To be clear, your blogger is not "an old root".
He's a Latter Day transplant, somewhat like the pioneer Mormons who arrived here laying claim to the territory in the 19th Century in the original "One-Square Mile".
Mesa today in the 21st Century is a multi-generational community evolving to become a Micropolitan area whose future will include mass public transportation.
Three articles on the extension of Valley Metro's Lightrail have already been posted here. You can read them following this new entry.
MesaZona blog connects with and features all different and local media that report news and information on the New Urban Downtown Mesa... here's a 1:16 minute video done by Mesa's one and only television station Channel 11 that was uploaded to You Tube on Wednesday March 25, 2015.
Channel 11's crew was on-location at the same time as your MesaZona guy on Monday from 1:00-2:00 for the Valley Metro Celebration for progress on the Central Mesa Light Rail Extension Project.
This video follows through on the theme of Old Roots New Growth - or Regeneration - as was done here in three different entries, and has live interviews with the Steve Banta, president of Valley Metro, together with Vice Mayor Dennis Kavanaugh, and Mesa Mayor John Giles who states "The economic salvation of downtown Mesa is riding on this train"

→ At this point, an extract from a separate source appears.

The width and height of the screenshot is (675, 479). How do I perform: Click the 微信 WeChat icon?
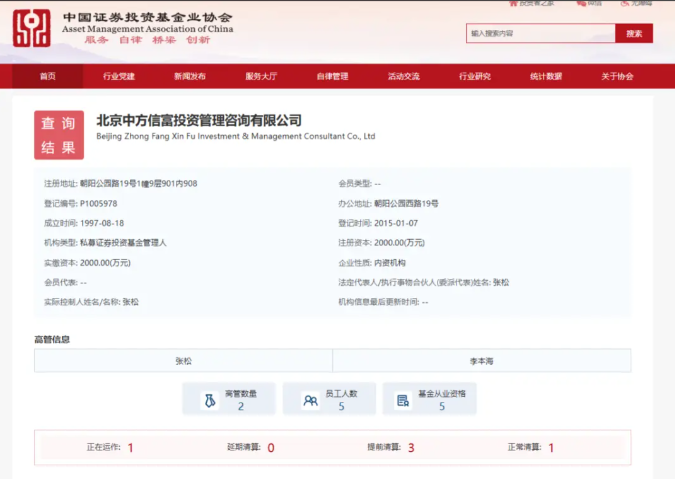coord(579,3)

SAY WHAT?. . . the light rail trains are good people-movers for sure, with the Mesa Arts Center likely the biggest and best downtown attraction to bring people downtown for a few hours and then they leave
Pay attention since this video goes quickly ... and you might want to turn down your volume at the start.
Here is again a connection to other media, helping to put the focus on the benefits of mass public transit for two generations: so-called Millennials and Empty-Nest Baby Boomers.
Excerpts are here. Please take the time the read the whole Washington Post reporting
- Transit-centric millennials, who were born between 1980 and the early 2000s, are causing angst in traditionally car-dominant suburbs. Suburbs nationwide have long lured companies — and the high-skilled workers they seek to attract — with good schools, relatively low crime and spacious corporate campuses surrounded by vast parking lots near major highways.
- A realization is growing among those communities’ business and civic leaders that the traditional suburban brand needs an overhaul....
- the latest sign that mass transit, once viewed as a prescription for traffic congestion, is now considered a must-have economic development tool to attract millennials — the country’s largest living generation — along with their employers, and the taxes that both contribute to local governments. Adding to the demand is the country’s second-largest demographic group: empty-nest baby boomers seeking to downsize in the suburbs and drive less as they grow older.
- The growing millennial and boomer preference for working and living in more walkable, urban settings is also transforming the traditional suburban office park.